### Vorliegender Text
„Der Clan der Sizilianer“ von Henri Verneuil ist ein spannender Gangsterthriller, der auf einer Romanvorlage von Auguste Le Breton beruht. Er ist ein Katz-und-Maus-Spiel zwischen dem sizilianischen Manalese-Clan und dem Gangster Roger Sartet (Alain Delon) auf der einen und der Polizei unter Leitung von Inspector Le Goff (Lino Ventura) auf der anderen Seite. Der Thriller kann mit einer dichten Atmosphäre, vielen Suspense-Situationen und Wendungen überzeugen. Das 60er-Jahre-Flair mit seinen Bars, Hotels und Geschäften ist eine attraktive Zeitreise, untermalt von Enno Morricones origineller Filmmusik.

### Aufgaben
1/ Beantworte anhand des vorliegenden Textes kurz diese Fragen:
(a) Auf wessen Romanvorlage beruht „Der Clan der Sizilianer“?
(b) Wer spielt Inspector Le Goff?
(c) Welche Orte nennt der Text für das 60er-Jahre-Flair?
2/ Stimmen die folgenden Aussagen mit dem vorliegenden Text überein? Antworte jeweils mit Ja oder Nein und zitiere die entscheidenden Worte.
(a) Alain Delon spielt den Gangster Roger Sartet.
(b) Die Polizei wird von einem Mitglied des Manalese-Clans geleitet.
(c) Der Film beruht auf einem Theaterstück.

### Extrahierte Einträge
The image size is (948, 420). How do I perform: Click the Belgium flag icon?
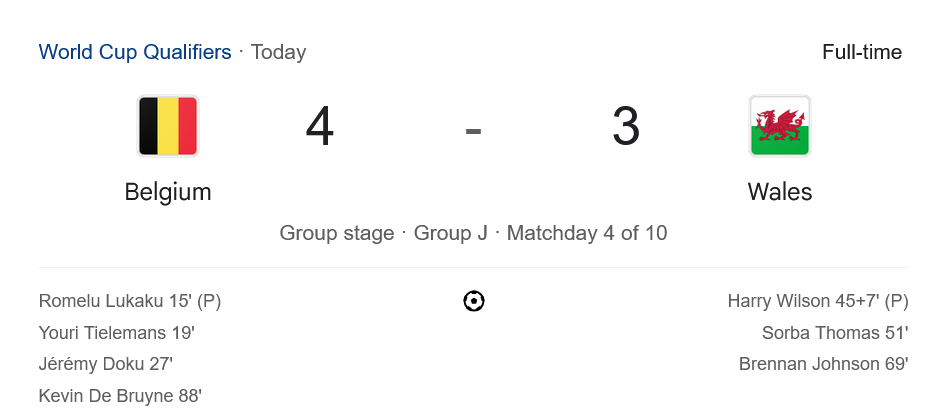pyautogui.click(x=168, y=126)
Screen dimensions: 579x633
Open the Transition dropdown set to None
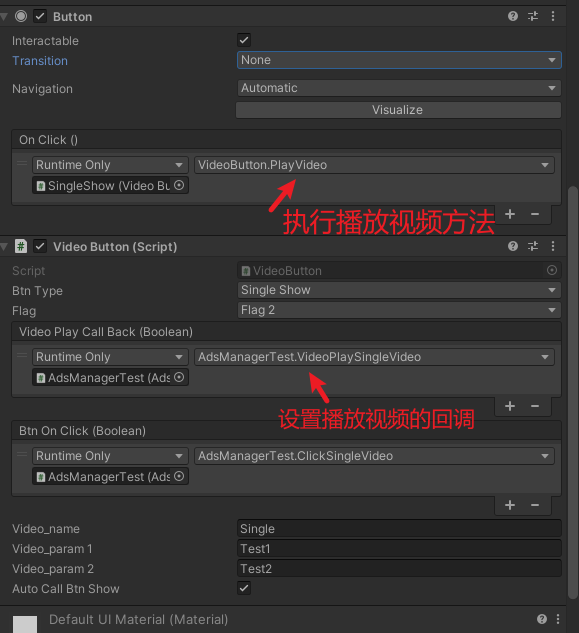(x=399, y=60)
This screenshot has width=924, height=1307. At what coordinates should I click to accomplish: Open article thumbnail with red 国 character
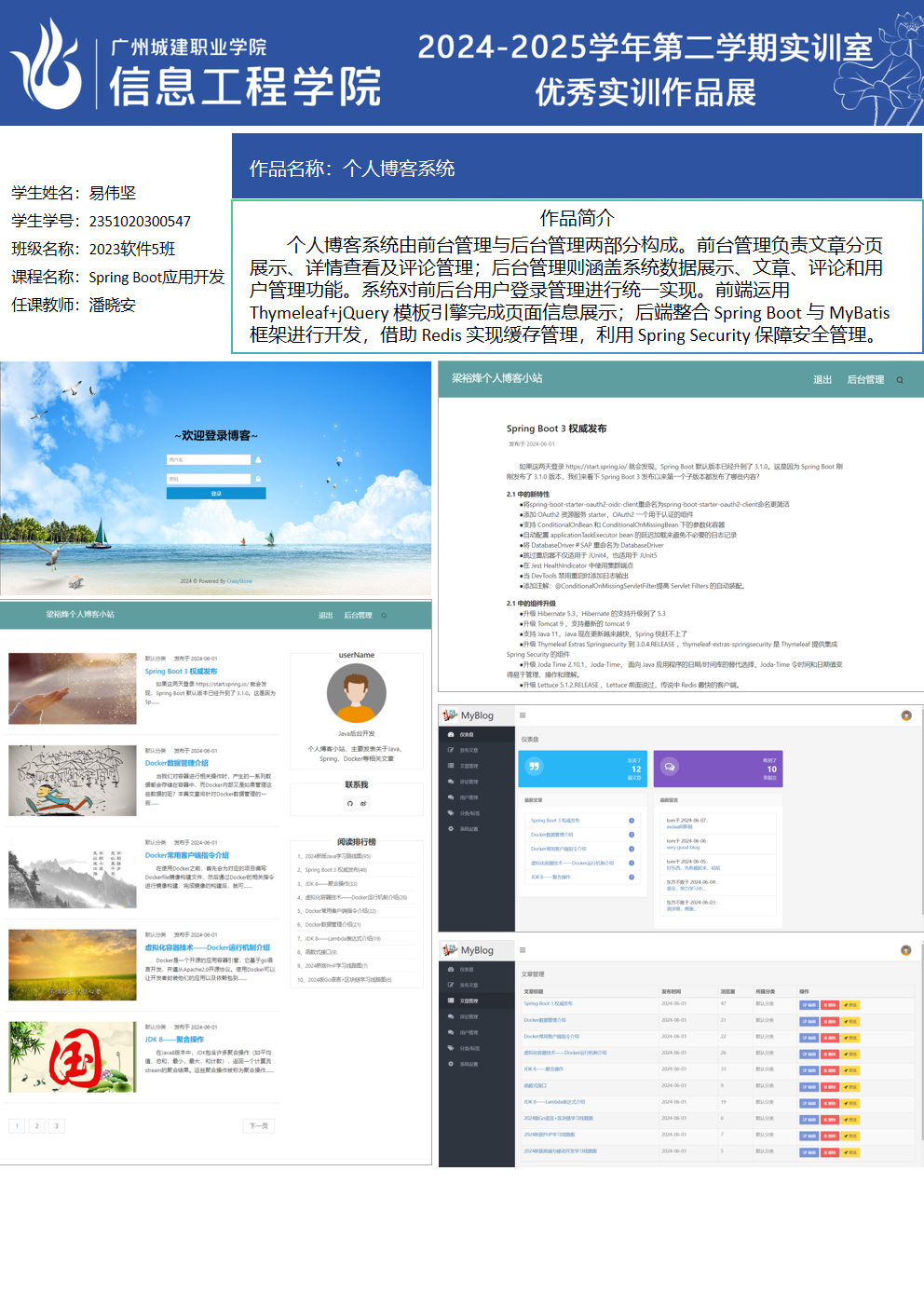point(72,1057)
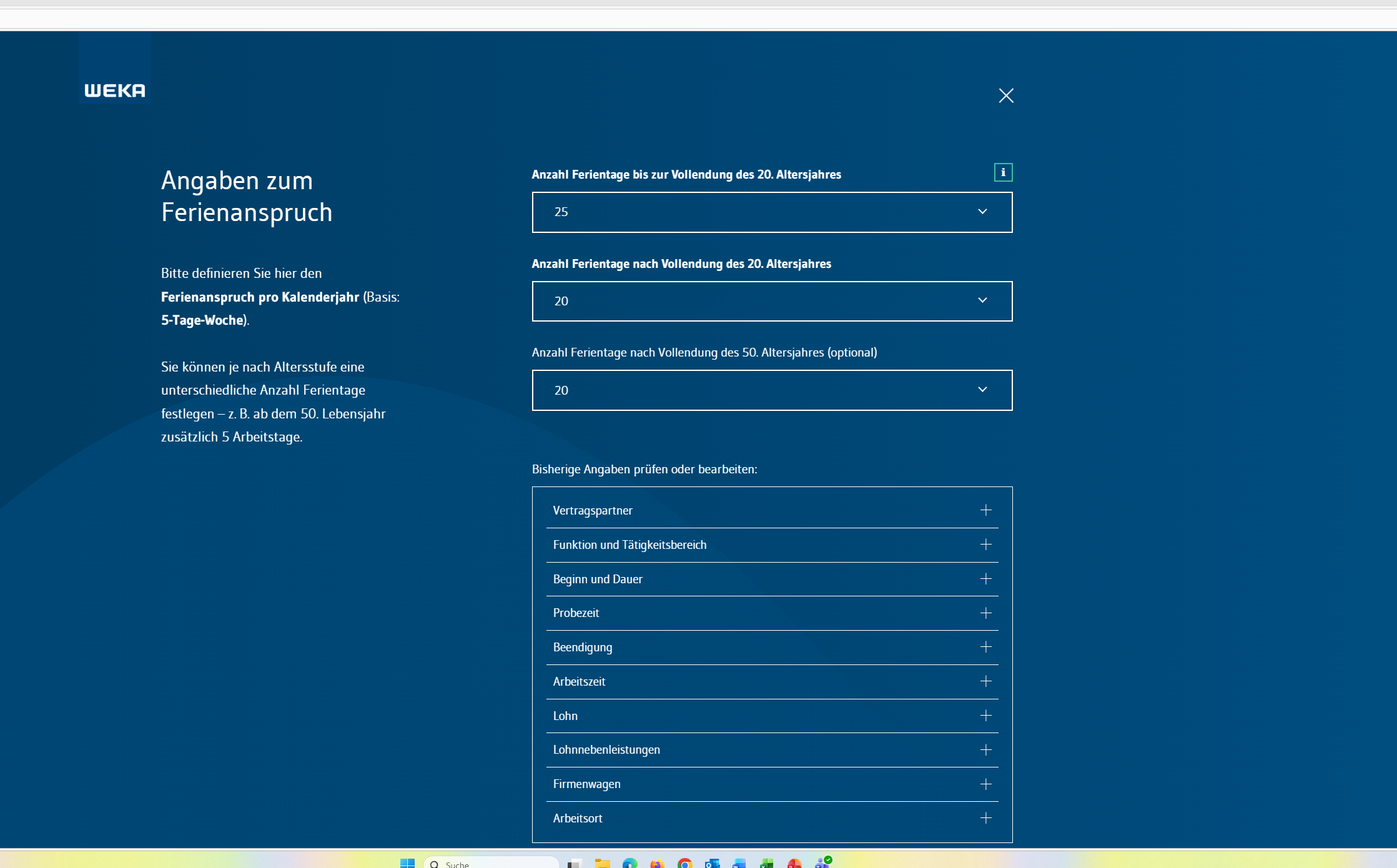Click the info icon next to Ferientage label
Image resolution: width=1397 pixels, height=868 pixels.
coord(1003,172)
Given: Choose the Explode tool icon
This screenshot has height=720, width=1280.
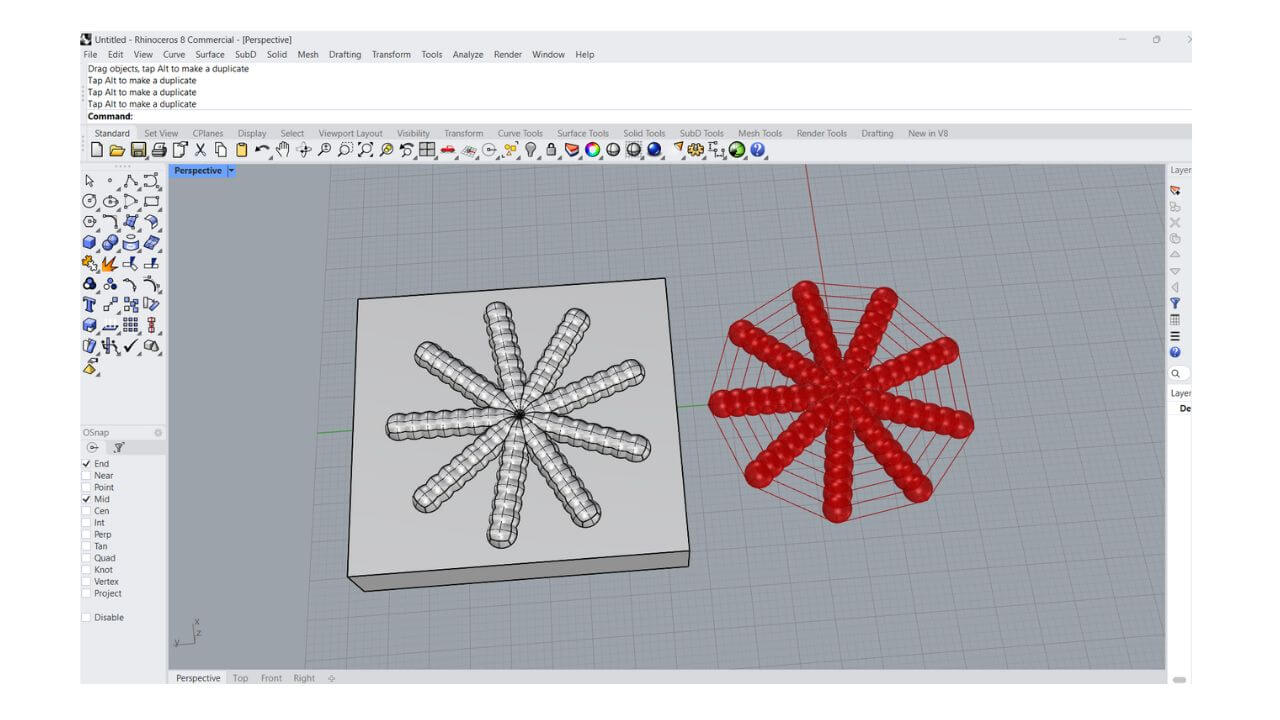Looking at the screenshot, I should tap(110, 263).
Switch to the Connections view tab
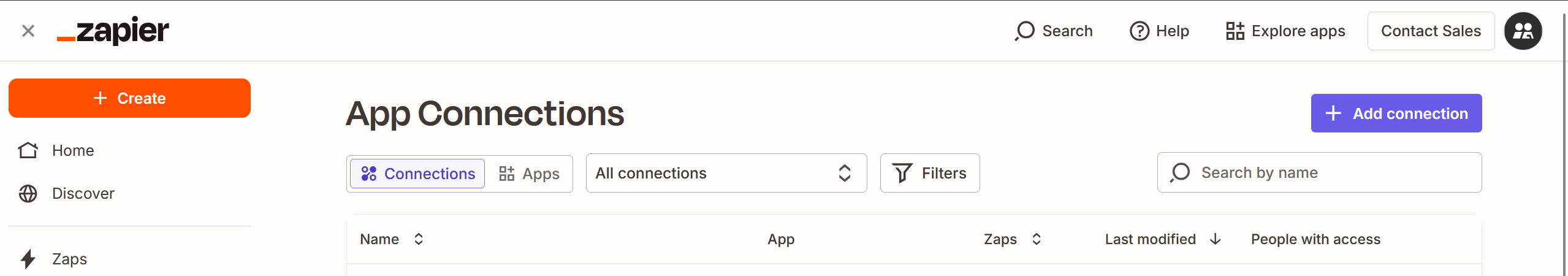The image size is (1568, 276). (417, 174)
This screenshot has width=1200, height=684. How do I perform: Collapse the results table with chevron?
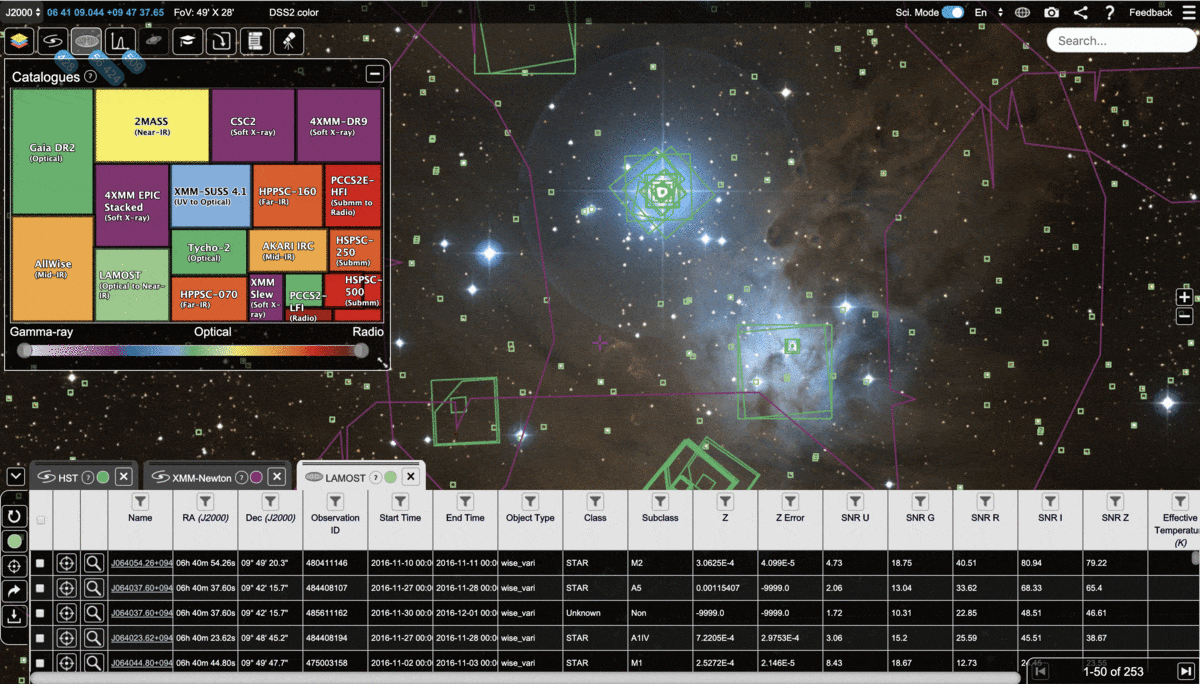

### Lösungen
1/
(a) Auguste Le Breton
(b) Lino Ventura
(c) Bars, Hotels und Geschäfte

2/
(a) Ja: „dem Gangster Roger Sartet (Alain Delon)“
(b) Nein: „der Polizei unter Leitung von Inspector Le Goff (Lino Ventura)“
(c) Nein: „der auf einer Romanvorlage von Auguste Le Breton beruht“